Clear out any crappy config files you have like /etc/sysconfig/network-scripts/ifcfg-Auto_eth0 that were made by NetworkManager.

vi /etc/syconfig/network-scripts/ifcfg-eth0   #(this may be different on your system if eth0 isn’t your NIC)

 

DEVICE=eth0

BOOTPROTO=none

ONBOOT=yes

BRIDGE=br0

————————

vi /etc/syconfig/network-scripts/ifcfg-br0  # set up your static IP and DNS entries

 

DEVICE=br0

TYPE=Bridge

BOOTPROTO=static

DNS1=192.168.0.1

DNS2=8.8.8.8

GATEWAY=192.168.0.1

IPADDR=192.168.0.205

NETMASK=255.255.255.0

ONBOOT=yes

DELAY=0

————————

Make sure you have DELAY=0 and ONBOOT=yes.  Usually DNS points to your router (gateway) and/or a service like google (8.8.8.8).

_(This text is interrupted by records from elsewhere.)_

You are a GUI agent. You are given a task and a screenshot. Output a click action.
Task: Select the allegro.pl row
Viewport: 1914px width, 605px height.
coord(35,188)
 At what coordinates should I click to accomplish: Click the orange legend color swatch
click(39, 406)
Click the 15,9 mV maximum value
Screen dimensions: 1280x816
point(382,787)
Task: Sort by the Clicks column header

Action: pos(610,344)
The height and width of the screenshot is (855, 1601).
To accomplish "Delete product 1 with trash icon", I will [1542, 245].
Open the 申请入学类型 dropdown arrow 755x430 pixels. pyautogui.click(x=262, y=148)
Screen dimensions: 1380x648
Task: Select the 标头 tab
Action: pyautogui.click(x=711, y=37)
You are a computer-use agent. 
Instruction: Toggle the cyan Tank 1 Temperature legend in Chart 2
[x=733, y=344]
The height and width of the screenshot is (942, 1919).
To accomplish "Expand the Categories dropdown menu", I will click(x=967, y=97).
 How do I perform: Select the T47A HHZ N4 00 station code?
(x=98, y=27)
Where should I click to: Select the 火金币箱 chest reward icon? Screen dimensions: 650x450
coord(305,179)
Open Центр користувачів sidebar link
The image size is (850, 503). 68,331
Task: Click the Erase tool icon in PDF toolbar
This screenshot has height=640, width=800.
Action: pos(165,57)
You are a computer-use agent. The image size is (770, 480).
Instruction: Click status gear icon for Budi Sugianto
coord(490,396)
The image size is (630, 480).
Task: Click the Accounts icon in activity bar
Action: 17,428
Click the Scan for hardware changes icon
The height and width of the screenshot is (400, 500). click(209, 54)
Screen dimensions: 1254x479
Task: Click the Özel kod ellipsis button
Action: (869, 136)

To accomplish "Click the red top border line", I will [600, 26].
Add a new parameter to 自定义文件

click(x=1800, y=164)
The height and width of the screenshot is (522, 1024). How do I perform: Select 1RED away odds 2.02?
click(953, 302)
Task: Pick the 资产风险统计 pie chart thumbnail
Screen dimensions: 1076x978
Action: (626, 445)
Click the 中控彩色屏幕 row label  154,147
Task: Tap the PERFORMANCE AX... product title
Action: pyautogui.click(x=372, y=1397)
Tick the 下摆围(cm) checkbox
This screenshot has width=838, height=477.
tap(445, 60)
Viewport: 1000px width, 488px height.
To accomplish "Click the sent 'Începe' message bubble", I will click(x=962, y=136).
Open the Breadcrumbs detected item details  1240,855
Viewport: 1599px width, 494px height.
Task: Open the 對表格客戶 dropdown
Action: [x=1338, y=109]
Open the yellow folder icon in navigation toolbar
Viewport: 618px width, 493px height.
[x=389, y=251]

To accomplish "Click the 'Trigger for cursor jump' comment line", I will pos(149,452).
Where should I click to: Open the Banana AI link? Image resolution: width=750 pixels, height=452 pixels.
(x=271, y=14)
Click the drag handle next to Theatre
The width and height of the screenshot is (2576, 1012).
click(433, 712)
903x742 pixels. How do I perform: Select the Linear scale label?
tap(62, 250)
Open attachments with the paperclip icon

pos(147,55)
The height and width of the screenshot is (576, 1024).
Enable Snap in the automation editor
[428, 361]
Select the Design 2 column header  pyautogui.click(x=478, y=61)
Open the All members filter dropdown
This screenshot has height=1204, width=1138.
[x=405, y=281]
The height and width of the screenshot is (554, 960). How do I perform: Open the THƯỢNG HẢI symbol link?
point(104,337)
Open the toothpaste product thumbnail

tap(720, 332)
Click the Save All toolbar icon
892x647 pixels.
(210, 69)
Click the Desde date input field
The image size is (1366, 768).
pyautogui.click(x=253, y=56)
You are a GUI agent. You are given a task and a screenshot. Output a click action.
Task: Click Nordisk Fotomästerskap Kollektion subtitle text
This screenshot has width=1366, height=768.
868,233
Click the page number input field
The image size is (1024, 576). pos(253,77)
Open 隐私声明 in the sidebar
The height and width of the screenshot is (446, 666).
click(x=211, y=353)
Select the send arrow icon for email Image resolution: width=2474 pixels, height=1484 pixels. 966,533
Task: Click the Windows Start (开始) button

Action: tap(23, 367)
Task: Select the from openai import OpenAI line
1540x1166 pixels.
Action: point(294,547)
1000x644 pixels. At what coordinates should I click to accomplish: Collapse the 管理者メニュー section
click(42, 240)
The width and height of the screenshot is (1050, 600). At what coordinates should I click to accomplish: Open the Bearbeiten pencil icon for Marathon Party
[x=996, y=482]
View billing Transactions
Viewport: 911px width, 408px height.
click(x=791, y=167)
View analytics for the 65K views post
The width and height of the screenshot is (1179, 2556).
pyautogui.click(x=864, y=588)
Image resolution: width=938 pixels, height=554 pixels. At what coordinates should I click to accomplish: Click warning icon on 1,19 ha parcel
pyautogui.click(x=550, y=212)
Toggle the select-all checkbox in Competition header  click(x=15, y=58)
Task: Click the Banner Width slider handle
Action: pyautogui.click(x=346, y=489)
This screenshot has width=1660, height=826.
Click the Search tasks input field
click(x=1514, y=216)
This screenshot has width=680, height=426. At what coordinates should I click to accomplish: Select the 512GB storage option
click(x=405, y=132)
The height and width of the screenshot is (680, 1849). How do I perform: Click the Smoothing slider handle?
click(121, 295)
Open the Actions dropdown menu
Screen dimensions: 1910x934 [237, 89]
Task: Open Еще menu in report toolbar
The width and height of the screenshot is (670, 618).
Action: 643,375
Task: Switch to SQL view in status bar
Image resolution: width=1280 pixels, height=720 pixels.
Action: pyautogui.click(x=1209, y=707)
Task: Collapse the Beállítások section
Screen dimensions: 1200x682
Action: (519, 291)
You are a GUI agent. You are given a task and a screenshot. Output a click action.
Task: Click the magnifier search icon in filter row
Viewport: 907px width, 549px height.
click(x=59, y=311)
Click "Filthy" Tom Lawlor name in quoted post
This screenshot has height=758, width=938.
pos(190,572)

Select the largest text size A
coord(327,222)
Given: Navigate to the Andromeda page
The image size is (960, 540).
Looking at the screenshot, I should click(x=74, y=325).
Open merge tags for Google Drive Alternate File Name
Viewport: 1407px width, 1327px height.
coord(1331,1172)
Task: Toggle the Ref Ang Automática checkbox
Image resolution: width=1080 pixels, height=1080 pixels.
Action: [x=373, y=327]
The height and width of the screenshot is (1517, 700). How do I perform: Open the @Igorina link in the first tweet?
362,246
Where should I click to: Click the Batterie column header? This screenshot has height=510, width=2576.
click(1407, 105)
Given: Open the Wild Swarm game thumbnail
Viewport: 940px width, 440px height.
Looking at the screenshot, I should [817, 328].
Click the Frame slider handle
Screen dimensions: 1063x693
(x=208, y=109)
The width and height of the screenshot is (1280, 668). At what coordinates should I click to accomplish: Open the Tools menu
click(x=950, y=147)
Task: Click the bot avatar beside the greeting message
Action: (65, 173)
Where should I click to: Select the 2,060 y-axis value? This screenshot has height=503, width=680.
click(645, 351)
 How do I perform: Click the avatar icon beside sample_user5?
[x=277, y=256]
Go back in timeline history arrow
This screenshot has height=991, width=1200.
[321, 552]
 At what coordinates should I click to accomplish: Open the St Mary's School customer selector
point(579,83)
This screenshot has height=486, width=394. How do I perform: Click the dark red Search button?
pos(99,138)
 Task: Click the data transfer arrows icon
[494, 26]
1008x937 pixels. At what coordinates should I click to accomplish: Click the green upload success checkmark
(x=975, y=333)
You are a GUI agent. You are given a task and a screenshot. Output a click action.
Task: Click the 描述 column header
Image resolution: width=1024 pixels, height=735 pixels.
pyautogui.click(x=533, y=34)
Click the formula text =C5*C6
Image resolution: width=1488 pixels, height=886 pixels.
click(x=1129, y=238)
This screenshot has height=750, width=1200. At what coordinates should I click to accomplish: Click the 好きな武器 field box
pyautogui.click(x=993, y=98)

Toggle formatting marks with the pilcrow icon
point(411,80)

vi /etc/sysconfig/iptables  #edit the firewall definititions by adding a line

…..

-A INPUT -i lo -j ACCEPT  # EXISTING LINE

-A INPUT -i br0 -j ACCEPT # ADD LINE SIMILAR TO THE ABOVE EXCEPT CHANGE lo TO br0

………

service network start  # should give all OK’s

service iptables restart  # restart the firewall

 
Now you need to edit your VM settings. While the VM is off, open it and hit the blue “i” like we did to alter the video adapter. I used device model vertio because it was the default, but there may be merit in some of the other options. Anyway, go to the NIC device and set it up as shown:
bridge
Then click apply. Now you can boot up the guest OS and configure its network settings with a normal static IP or even DHCP. It will work just like it is on the network directly using its own NIC.I hope this guide has been helpful for you. Feel free to offer any tips or improvements or ask questions. Now go forth and virtualize!